§ **To-do list**:
**A)** In the Ukraine explainer, how many Ukrainian soldiers had been killed in the 24 hours before April 6, 2021?
**B)** Write out the stretch of the Ukraine explainer from "Now everyone is" through "some merit here.", changing "Eastern Ukraine" to "the Donbas".

§ **Source text**:
▼

What’s Going On in Ukraine?: An Explainer

So, this is another one of those essays I didn’t originally plan on writing for the month. But then the darndest thing happened about a week ago: Russia got back on its bullshit.

Now everyone is wondering if the war in Eastern Ukraine is going to reignite or potentially escalate even further than the heights it reached after the initial outbreak of war in 2014. Now I don’t think time is a flat circle, but I do think the idea that “history doesn’t repeat itself, but it often rhymes” has some merit here.

As this conflict is a bit of a hobby horse of mine, I’ve been keeping a close eye on it (perhaps too much for my own good) ever since things started to escalate at the end of March. As more of my friends and peers have started to ask questions and express concern over what’s going on and what may happen next and certain parties have started to spread bad takes or downright misinformation and lies, I decided that maybe a little explainer and synthesis of current analysis was in order for folks on what the situation is currently with Ukraine and Russia.

I was going to write about Iran this month, but I guess we’ll save one piece about a potential war crisis and trade it for a separate but different one.

Just up front: this is a situation that is changing every day, so I can only make this as current as the moment I post it – but I’ll do my best in this regard. Also, I’m going to make no illusion about my biases in this case (spoilers: I’m not on Russia’s side, and if you have a problem with that, I dunno: cry about it, tankie). Also, a lot of my sources for this are Tweets and threads by analysts and observers that have been popping up as things have been going on and have the potential to suddenly vanish – as Twitter is want to do – so I apologize for any broken links or lost sources.

What’s Exactly Is Happening?

Over the past week, we’ve seen an extensive Russian military buildup along its border with Ukraine. Now, that in itself is not unusual. Russia holds large-scale military exercises – including both planned and snap drills – on a pretty regular basis. None of that specifically is new or shocking. But analysts have pointed out that there are several factors that make this occurrence different in a worrying way.

First there’s the context. This military buildup happens in the midst of a sudden and sharp escalation in hostilities along the line of contact between the Ukrainian military and pro-Russian rebels in the Donbas region. While the war in Donbas has remained very much active since reaching a stalemate in 2015, it has been relatively quiet and low-level until now. The Organization for Security and Co-operation in Europe has registered a sharp increase in violations of the ceasefire previously agreed upon between the belligerents in July of last year.  As of April 6, 2021, two more Ukrainian soldiers had been killed in the previous 24 hours, with four having been killed by enemy shelling in late March (it is unknown how many rebel troops have died, if any). It is against that backdrop that Russia is now flowing additional military forces into the region.

▲

§ **Information shown**:
▼

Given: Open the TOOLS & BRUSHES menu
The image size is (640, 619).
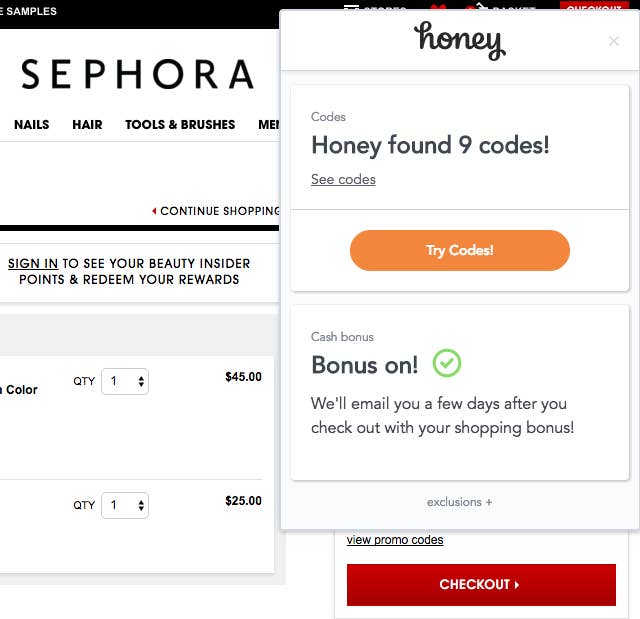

▲

§ **Responses for each task**:
**A)** Two

**B)**
Now everyone is wondering if the war in the Donbas is going to reignite or potentially escalate even further than the heights it reached after the initial outbreak of war in 2014. Now I don’t think time is a flat circle, but I do think the idea that “history doesn’t repeat itself, but it often rhymes” has some merit here.